By April Dudash
A potential $7 billion, 30-year opportunity to supply electricity to the military could mean big business for North Carolina, according to the N.C. Military Business Center.
The U.S. military must generate 25percent of its energy from renewable sources - solar, biomass, wind and geothermal - by 2025. The Army alone will need to generate 2.5million megawatt hours of power annually to meet the goal and continue to power its 155 installations and 200 utilities. Secretary of the Army John McHugh launched the Army Energy Initiatives Task Force last year to oversee the transformation.
"I'd like North Carolina companies to stand up and lead that march," said Diana Potts, an adviser to the task force and owner of Government and Environmental Advisor in Fayetteville. "DoD says, 'We are hands off. We want you to come in, we want you to build it, we want you to be responsible for it, you you you,'" she said.
For now, companies are in a waiting game until the Army, teamed with the Army Corps of Engineers, releases a request for proposals sometime later this year. The multiaward contracts, or MATOCs, are expected to be doled out in early 2013.
The N.C. Military Business Center wants companies, particularly small ones, to be ready.
Already, 24 large renewable energy projects have been pinpointed across the country, including one on Fort Bragg. North Carolina companies that don't land work locally will need to travel. They also need to prepare for the way contracts will be awarded. If awarded a project, businesses are guaranteed work for only three years with seven, renewable one-year options.
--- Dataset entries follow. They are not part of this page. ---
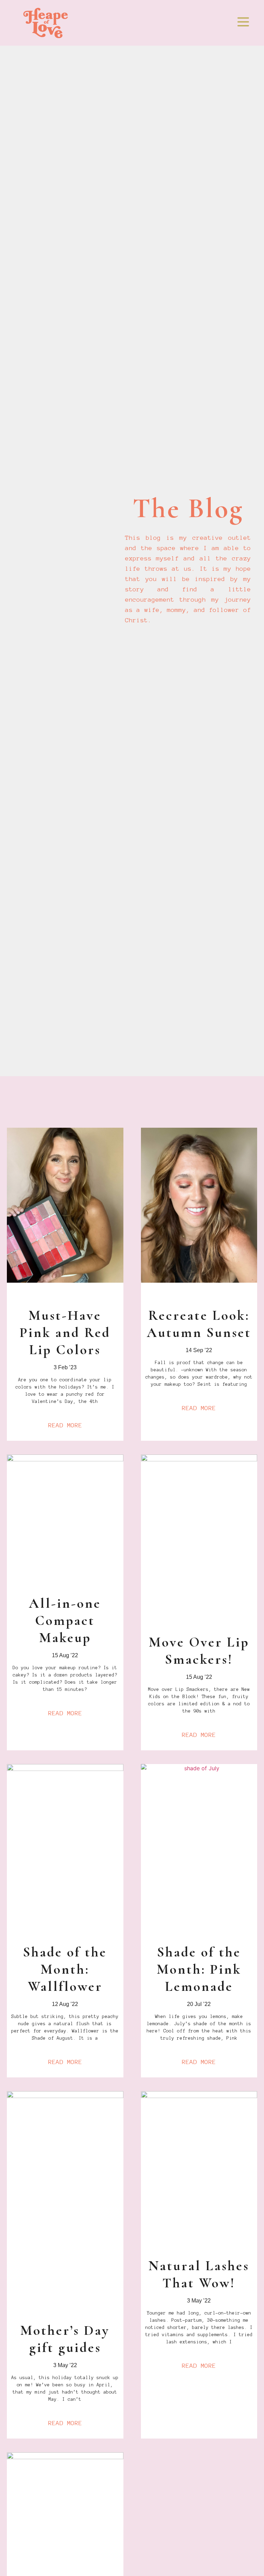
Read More (65, 1425)
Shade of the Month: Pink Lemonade (199, 1969)
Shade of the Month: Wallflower (65, 1969)
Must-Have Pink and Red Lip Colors (65, 1332)
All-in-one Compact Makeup (65, 1620)
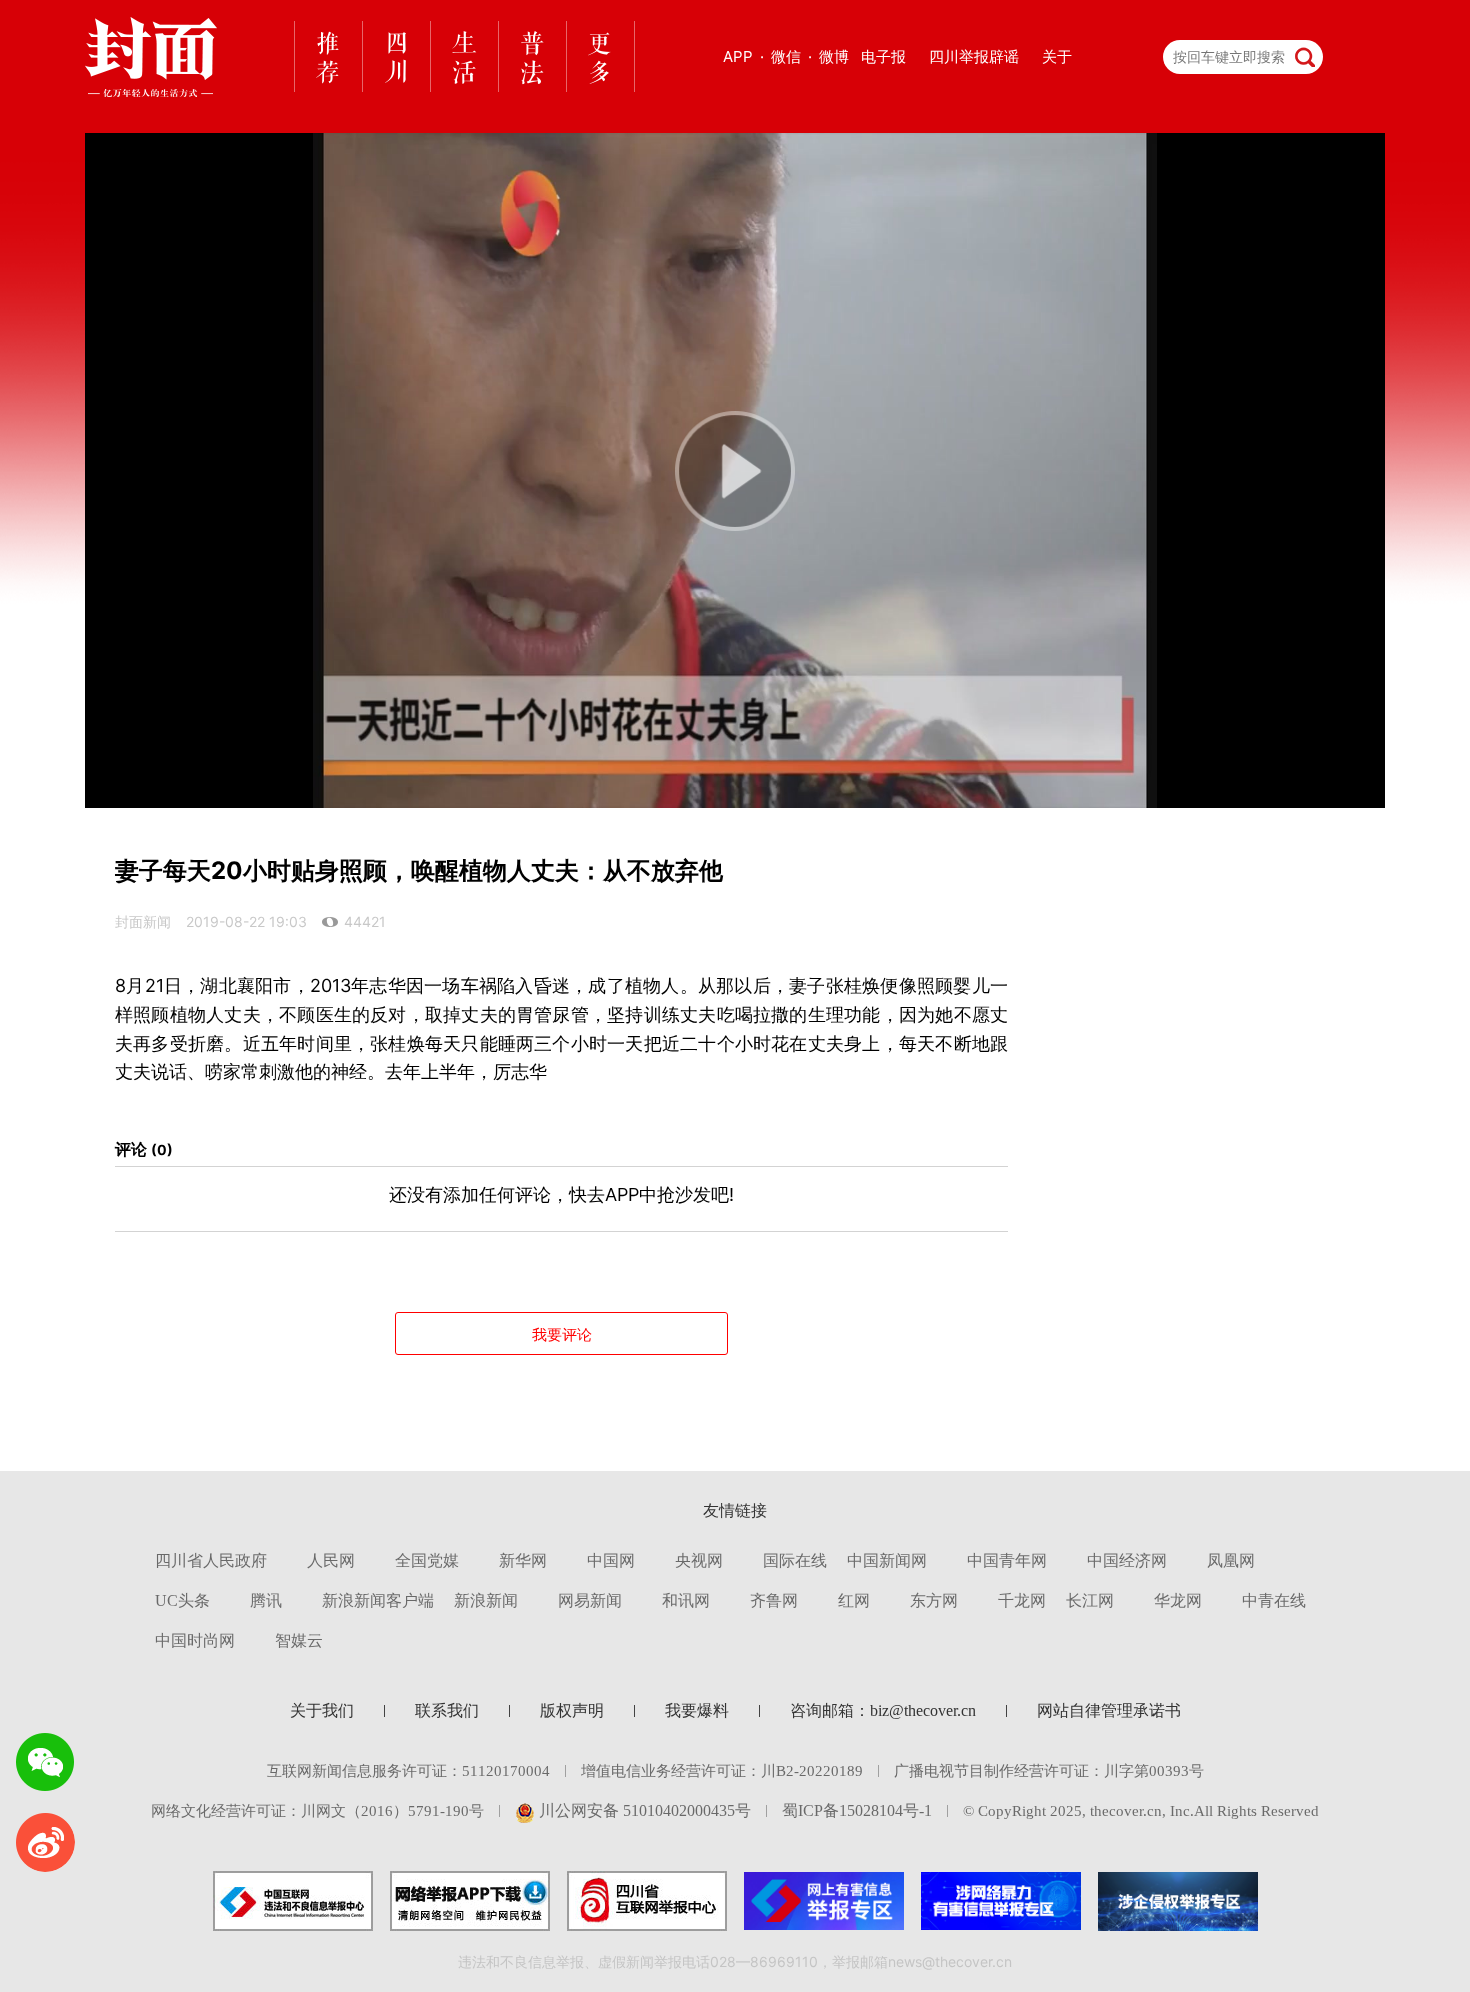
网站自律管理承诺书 (1109, 1710)
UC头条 (182, 1600)
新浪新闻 (486, 1600)
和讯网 (686, 1600)
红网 (854, 1600)
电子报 (883, 56)
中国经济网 (1127, 1560)
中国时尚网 (195, 1640)
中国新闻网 (887, 1560)
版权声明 (572, 1710)
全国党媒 (427, 1560)
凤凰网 (1231, 1560)
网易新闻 (590, 1600)
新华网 (523, 1560)
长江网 (1090, 1600)
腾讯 (266, 1600)
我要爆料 (697, 1710)
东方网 (934, 1600)
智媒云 (299, 1640)
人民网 (331, 1560)
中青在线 (1274, 1600)
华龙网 (1178, 1600)
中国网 (611, 1560)
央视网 (699, 1560)
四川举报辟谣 (974, 56)
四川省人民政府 (211, 1560)
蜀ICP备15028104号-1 (857, 1810)
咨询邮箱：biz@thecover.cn (883, 1710)
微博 (834, 56)
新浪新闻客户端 (378, 1600)
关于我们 (322, 1710)
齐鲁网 (774, 1600)
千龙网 (1022, 1600)
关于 (1057, 56)
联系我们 (447, 1710)
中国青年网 (1007, 1560)
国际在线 (795, 1560)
"Eighteen months from now, three years from now, the technology is going to change immensely," said Scott Dorney, executive director of the N.C. Military Business Center. "They're going to open this up again, open it up to new companies who have up-to-date technologies."
Stephen Piccot with Concentric Renewable Energy in Durham said he's forming a group of small renewable energy companies to bid on the project.
"We're going to come up with a solution that's going to involve more than one technology," Piccot said.
He added that his "holistic" method would spread smaller renewable energy technologies across an installation.
The business center encourages teaming, whether it be through subcontracting with a larger company or joining a joint venture, but it's also quick to point out that even if small businesses aren't awarded work through the MATOC, smaller projects will be available at military installations.
Pat Grogan's company, Joyce Engineering in Greensboro, won its first federal contract at Camp Lejeune last summer. Now, it monitors landfill gas on the Marine Corps installation.
"Now we're starting to look at more projects," Grogan said. "When you look at this proposal that's 100 pages, it's very daunting."
He said his team doesn't have the staff to easily monitor and dissect huge projects.
But Grogan hopes to team with a larger company to lessen the risks.
"That's more attractive because there's so many unknowns here."